Approaches towards the Long Term Preservation of Archival Digital Records
Background
The main problem surrounding the preservation of authentic electronic records is that of technology obsolescence. As changes in technology continue to increase exponentially, the problem arises of what to do with records that were created using old and now obsolete hardware and software. Unless action is taken now, there is no guarantee that the current computing environment (and thus also records) will be accessible and readable by future computing environments. In 1999, the research report 'Digital Preservation: Carrying Authentic, Understandable and Usable Digital Records Through Time' was drawn up. In this report the possibilities of a few technologies and approaches were explored for the long term preservation of digital records. The report shows that it is not yet possible to make a responsible choice from these technologies and approaches. According to the recommendations of the researchers, the Ministry of the Interior and Kingdom Relations and the Ministry of Eductation, Culture and Sciences (the National Archives) decided to establish a 'Testbed' to gain the essential knowledge and experience. The Digital Preservation Testbed is carrying out experiments according to pre-defined research questions to establish the best preservation approach or combination of approaches.

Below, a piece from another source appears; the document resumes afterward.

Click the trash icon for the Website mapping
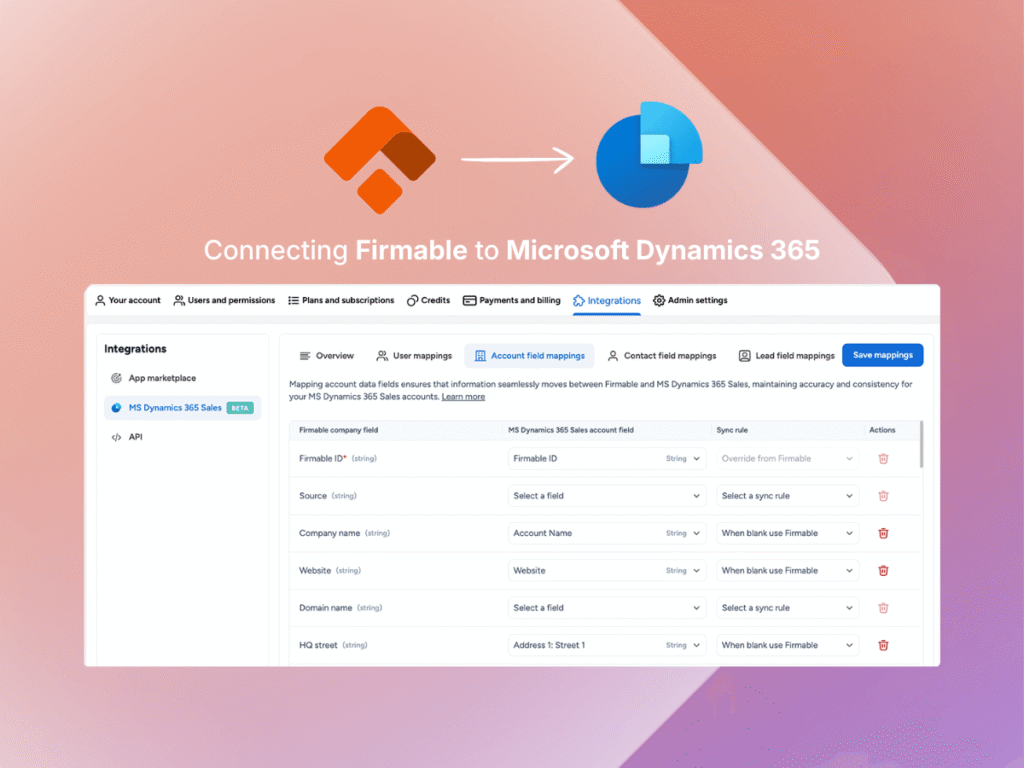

The Testbed will be focusing its attention on three different digital preservation approaches - Migration; Emulation; and XML - evaluating the effectiveness of these approaches, their limitations, costs, risks, uses, and resource requirements.
Migration
Migration is currently the most widely adopted short-term approach to digital preservation, yet it is also the one that appears to attract the most criticism. Digital Migration is defined within the scope of the Testbed as the transfer of record(s) from one hardware/software configuration/platform to another . A simple example of this would be the migration of a record from Word 6 to Word 7; a more complex example would be the migration of a record from a Macintosh OS to a Windows OS.

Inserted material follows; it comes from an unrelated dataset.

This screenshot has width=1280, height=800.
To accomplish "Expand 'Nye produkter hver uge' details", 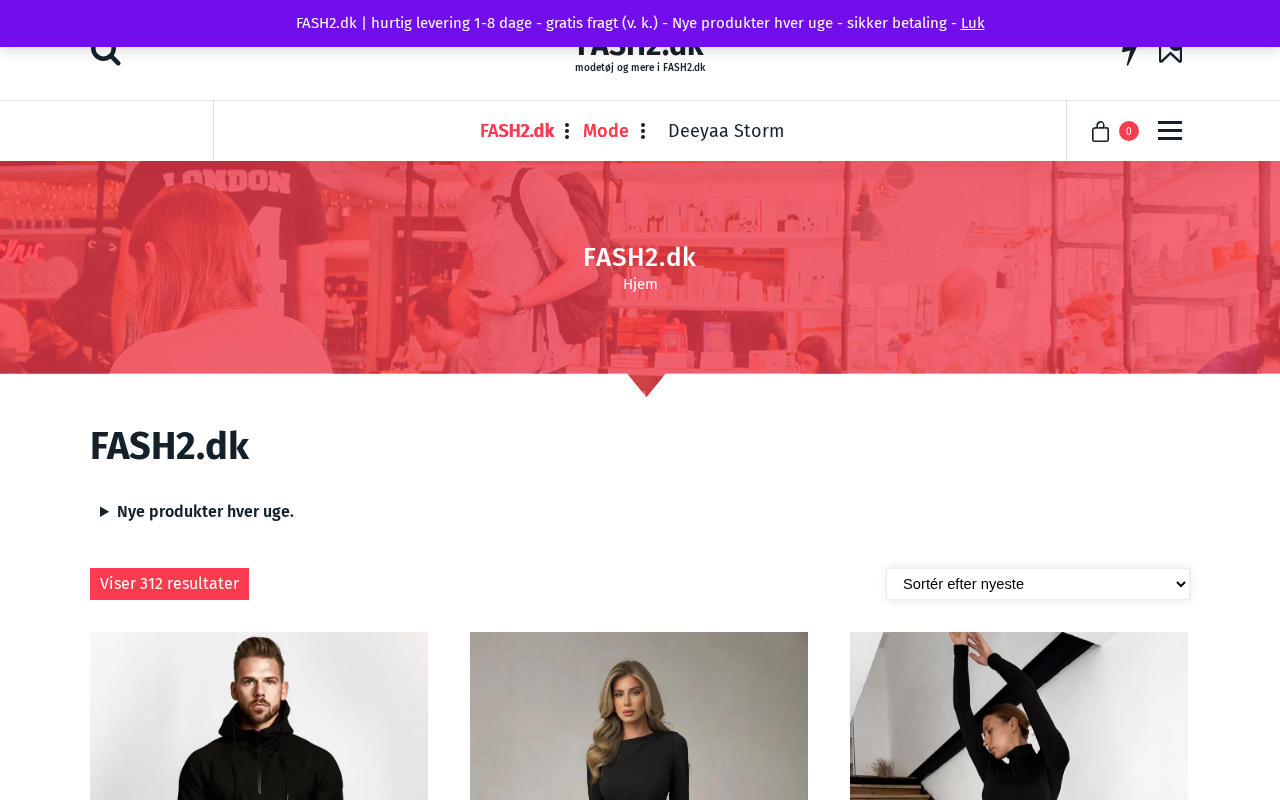I will [205, 512].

The Migration approach receives a lot of criticism as results are often unpredictable, due mainly to a lack of testing and documentation. When new software is brought out, it is common for many people to simply ‘update’ their documents. Yet this often results in the loss of information, whether that be record content, format, behaviour, or appearance. The new application reads the record in a different manner from that in which it was designed to be read, and during the migration process, some processing instructions, content, and functionality, may be lost or even gained. The loss of this information varies, depending on the extent and nature of the migration performed. Migration results are difficult to predict, unless a substantial amount of work is done in advance on the source and target format specifications . Migration can affect a records status as authentic, and any record which is preserved must be preserved authentically, otherwise it’s meaning and validity cannot be assured . This has legal as well as archival implications.
The Testbed will be experimenting with the migration of text documents, spreadsheets, databases and e-mails of different size, format, nature and complexity, and will track the changes produced in the records through the process of migration to assess the extent to which it is an effective means of preservation. Many people criticise migration as a preservation technique because of the changes to the record that it often unintentionally makes, but few have so far provided research results concerning the precise nature of the changes in a large scale environment.
Emulation
The theory behind Emulation as a Digital Preservation approach is that digital documents are inherently software-dependent, regardless of their format. Emulation proposes by-passing the problem of hardware/software obsolescence by enabling the recreation of the old software and the environment needed to run it inside of new and future hardware. By preserving not only the record but also the software on which it was written and originally intended to be run, the record will not undergo any changes and its preservation and authenticity can be assured.
There exist differing theories on how emulation as a digital preservation approach should be carried out. Jeff Rothenberg, whose report to the Ministry of the Interior in 1999 formed the basis of the testbed project, proposes the writing of an emulator specification program at the time of platform obsolescence which can be activated in the future when access to the records is required. IBM, on the other hand, are currently working on the creation of a UVC (Universal Virtual Computer) on which files can be read using ‘views’ instead of the original software. Therefore the dependancy on unknown future generations of hardware will not exist, and also the emulation specifications will be much simpler.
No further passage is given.